--- START OF Data supplied ---

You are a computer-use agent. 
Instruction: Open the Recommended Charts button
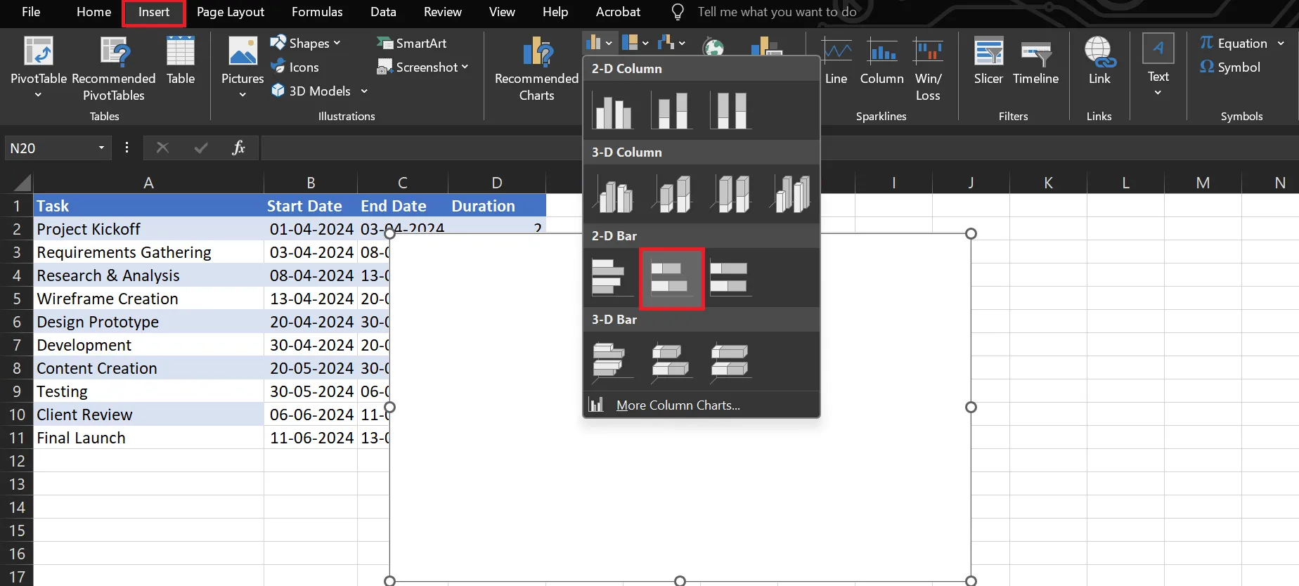pos(536,69)
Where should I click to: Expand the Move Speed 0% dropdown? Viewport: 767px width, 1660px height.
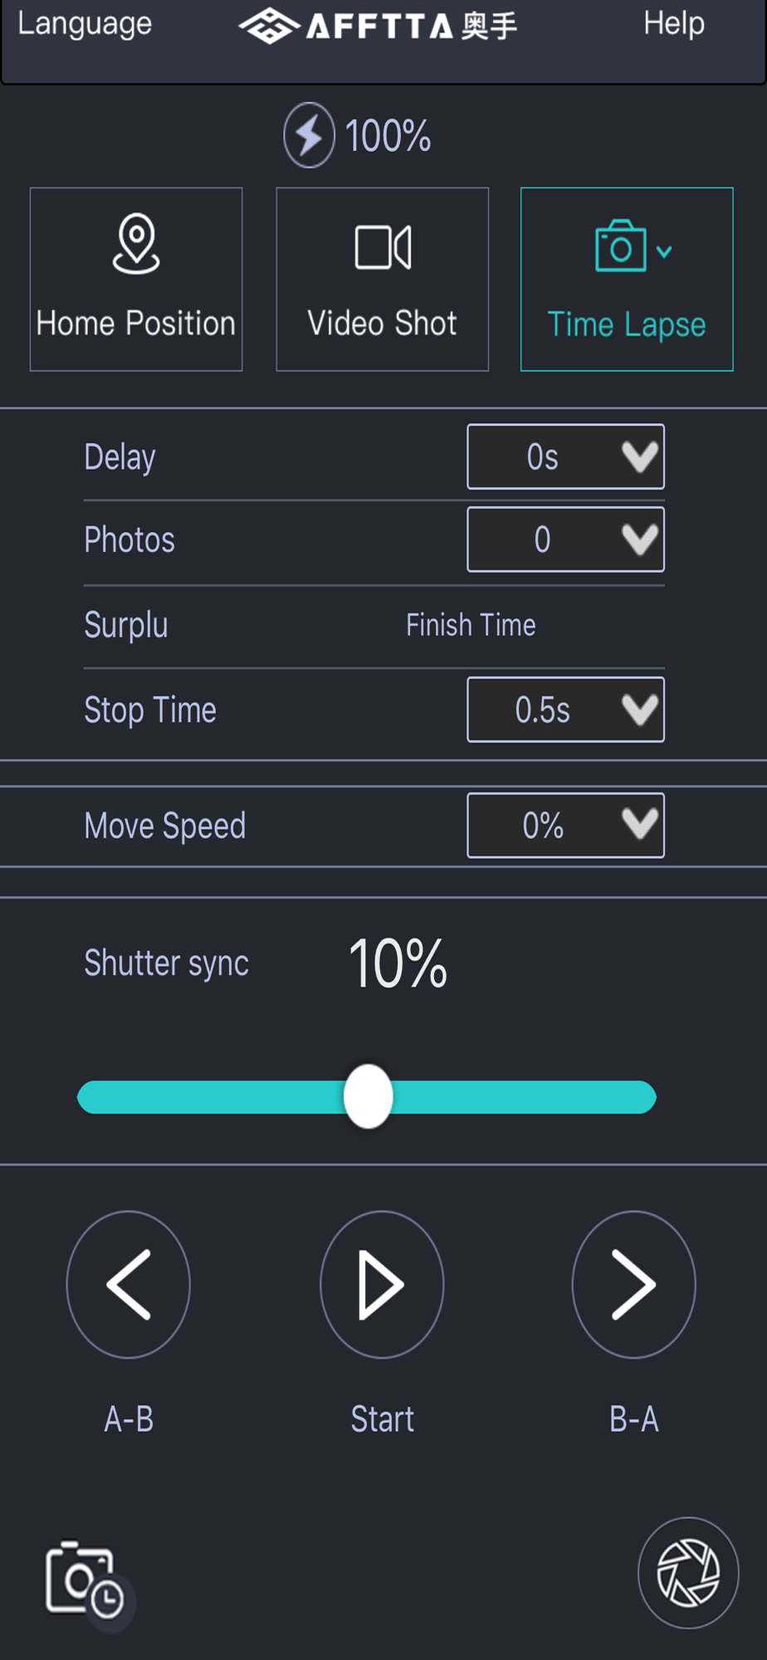566,826
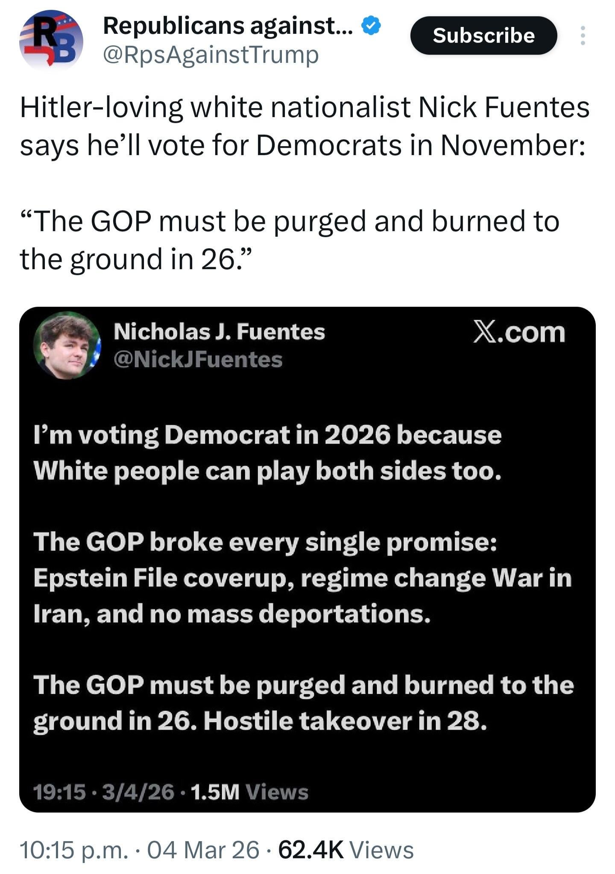The width and height of the screenshot is (615, 874).
Task: Click the 04 Mar 26 date
Action: (x=203, y=849)
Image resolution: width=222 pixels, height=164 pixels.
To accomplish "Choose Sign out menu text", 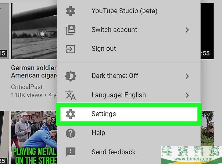I will (x=104, y=49).
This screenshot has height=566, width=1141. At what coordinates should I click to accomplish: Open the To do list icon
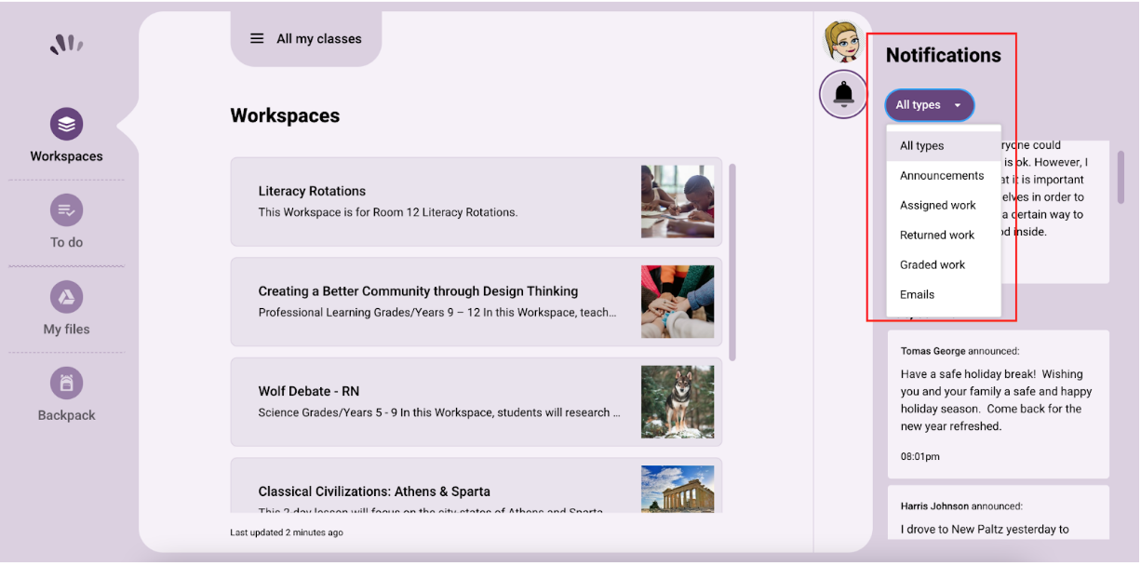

--- END OF Data supplied ---

## Exercise requirements
Please identify and copy each line in the records that contains the string "should", where case counts.

## Written response
Where should I click to: Expand the Move Speed 0% dropdown? Viewport: 767px width, 1660px height.
This screenshot has height=566, width=1141. At what coordinates should I click to accomplish: Open the To do list icon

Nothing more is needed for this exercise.